■ **Reading passage**:

=======

Stephen the Hymnographer
- Born: 725 Julis, Gaza
- Died: 796 or 807 Mar Saba
- Feast: 10 November [O.S. 28 October (where the Julian calendar is used)]

= Stephen the Sabaite =

Byzantine hymnographer and saint

Saint Stephen the Sabaite (725 – 796 or 807), also known as Stephen the Hymnographer, was a Christian monk from Julis, Gaza, a district of Gaza. He was a nephew of St. John of Damascus and spent a half-century in the monastery of Mar Saba. He is venerated as a saint in the Eastern Orthodox Church.

==Life==

Stephen lived the ascetic life at the Lavra of Saint Sabas in Palestine.
Stephen was introduced to the monastic life by his uncle, and, at the age of ten, entered the same monastic community as his uncle, St. John Damascene. By his mid-twenties, he felt so drawn to a life of seclusion and contemplation, he asked the abbot of the community for permission to live as a hermit. Due to the great skill in giving spiritual direction he already showed at that young age, the abbot gave him limited permission. The condition was that he make himself available to others on weekends.

Towards the end of his life, Stephen reported that various cities, Gaza among them, were laid waste to and depopulated by the Saracens (another name for the Muslim Caliphate under the rule of the Umayyad and Abbasid dynasties, referenced in Acta martyrum Sabaitarum, AASS Mart. III, p. 167). On this occasion many monks of St. Sabas met their deaths.

=======

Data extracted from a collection
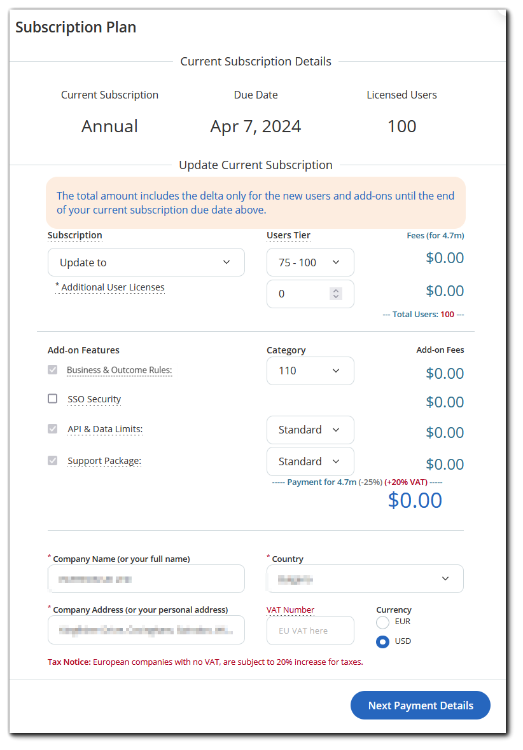
Task: Click the SSO Security label link
Action: [94, 399]
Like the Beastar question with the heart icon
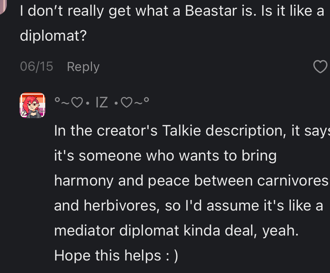Screen dimensions: 330x273 tap(320, 67)
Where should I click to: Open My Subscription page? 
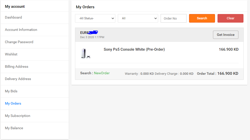click(18, 116)
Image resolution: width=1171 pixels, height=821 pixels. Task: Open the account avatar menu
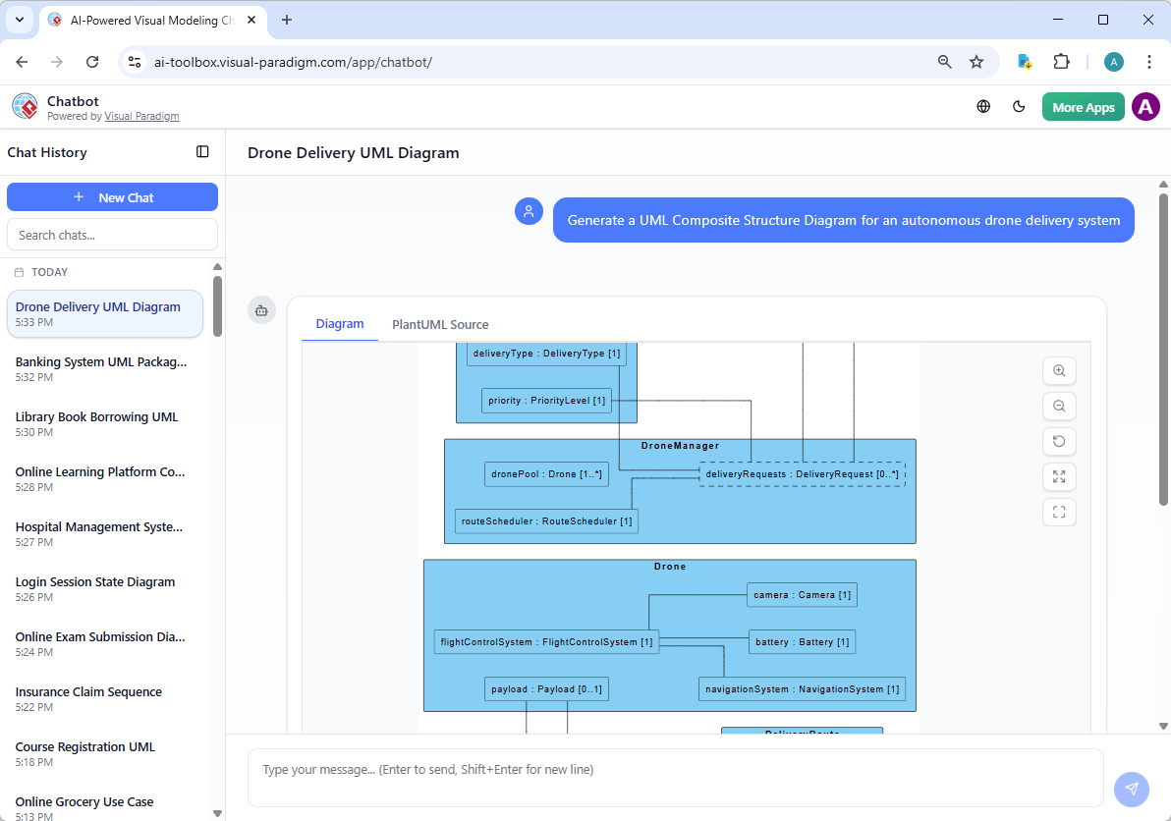(x=1145, y=106)
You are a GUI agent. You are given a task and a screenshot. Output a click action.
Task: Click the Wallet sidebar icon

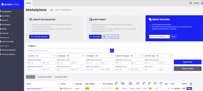click(x=1, y=29)
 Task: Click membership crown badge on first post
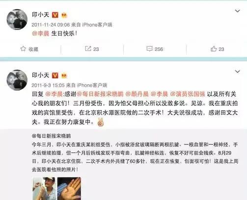click(64, 15)
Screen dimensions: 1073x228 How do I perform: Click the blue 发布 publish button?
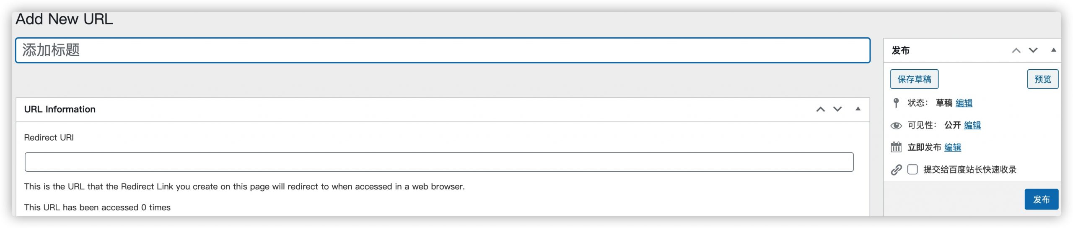tap(1041, 199)
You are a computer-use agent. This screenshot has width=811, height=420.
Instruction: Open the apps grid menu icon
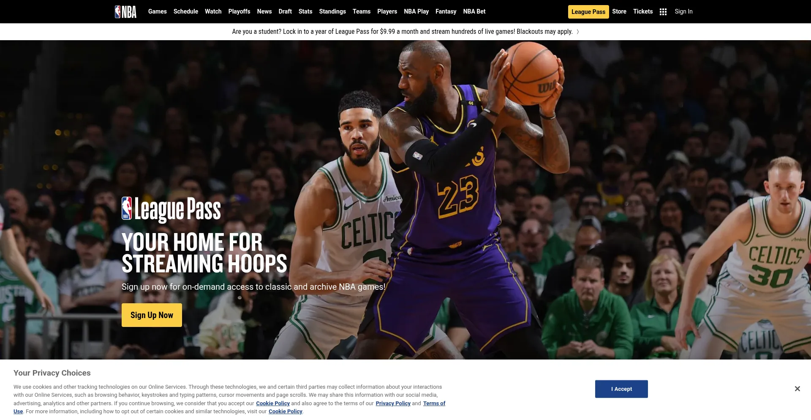(x=663, y=12)
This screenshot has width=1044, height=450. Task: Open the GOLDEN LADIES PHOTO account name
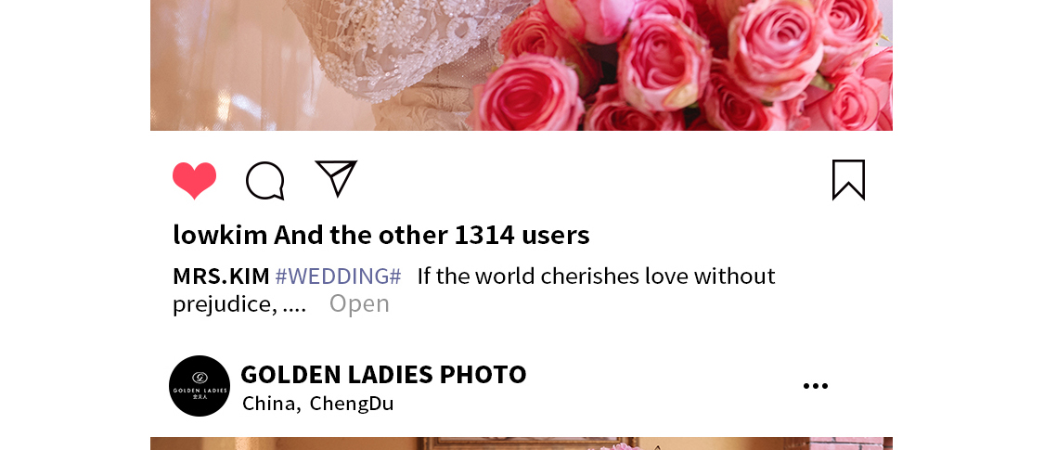pos(383,374)
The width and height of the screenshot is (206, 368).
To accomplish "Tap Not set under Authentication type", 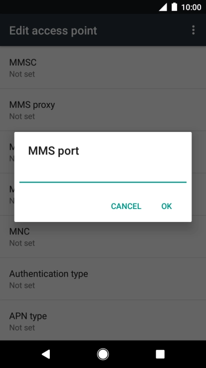I will 22,285.
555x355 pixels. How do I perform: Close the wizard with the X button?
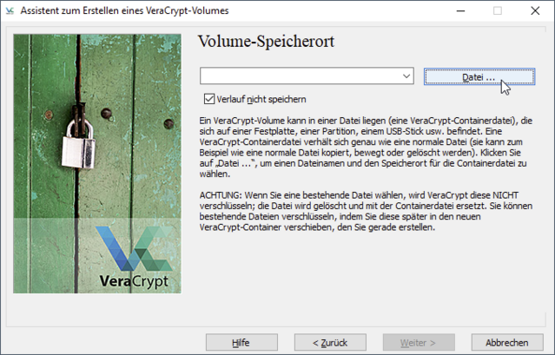tap(535, 11)
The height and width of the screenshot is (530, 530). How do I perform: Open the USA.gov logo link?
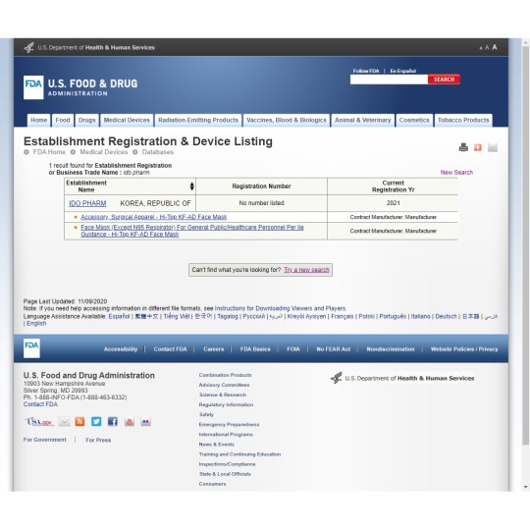click(39, 421)
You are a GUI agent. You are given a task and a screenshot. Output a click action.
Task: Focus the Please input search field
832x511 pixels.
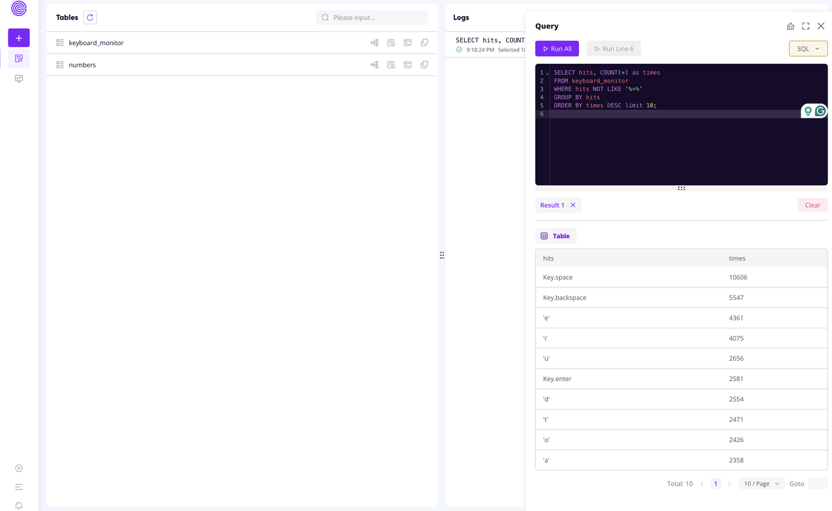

=======

■ **Assignment**:
Continue the text about Stephen the Sabaite, picking up after its final sentence.

■ **Answer section**:
==Work==

Stephen and Andrew the Blind were among the first to compose hymns (idiomela) in the Triodion (the liturgical book used during Great Lent), chanted during the period between the Sunday of the Publican and Pharisee and Palm Sunday. These idiomela are stichera of which two were written for each weekday of Great Lent. One is chanted at the aposticha of Vespers and one at the aposticha of Matins, each being chanted twice. The idiomela are "exceptionally rich in doctrinal content, summing up the whole theology of the Great Fast".

The events of the time are recorded in the writings of Leontius of Damascus in his book The Life of St. Stephen the Sabaite.

His feast day is celebrated on October 28 on the Eastern Orthodox liturgical calendar (for those Eastern Orthodox Churches which follow the traditional Julian Calendar, October 28 falls on November 10 of the modern Gregorian Calendar).

In the past, Stephen the Sabaite was sometimes identified with the author known as Stephen of Thebes, but this writer must have lived several centuries earlier.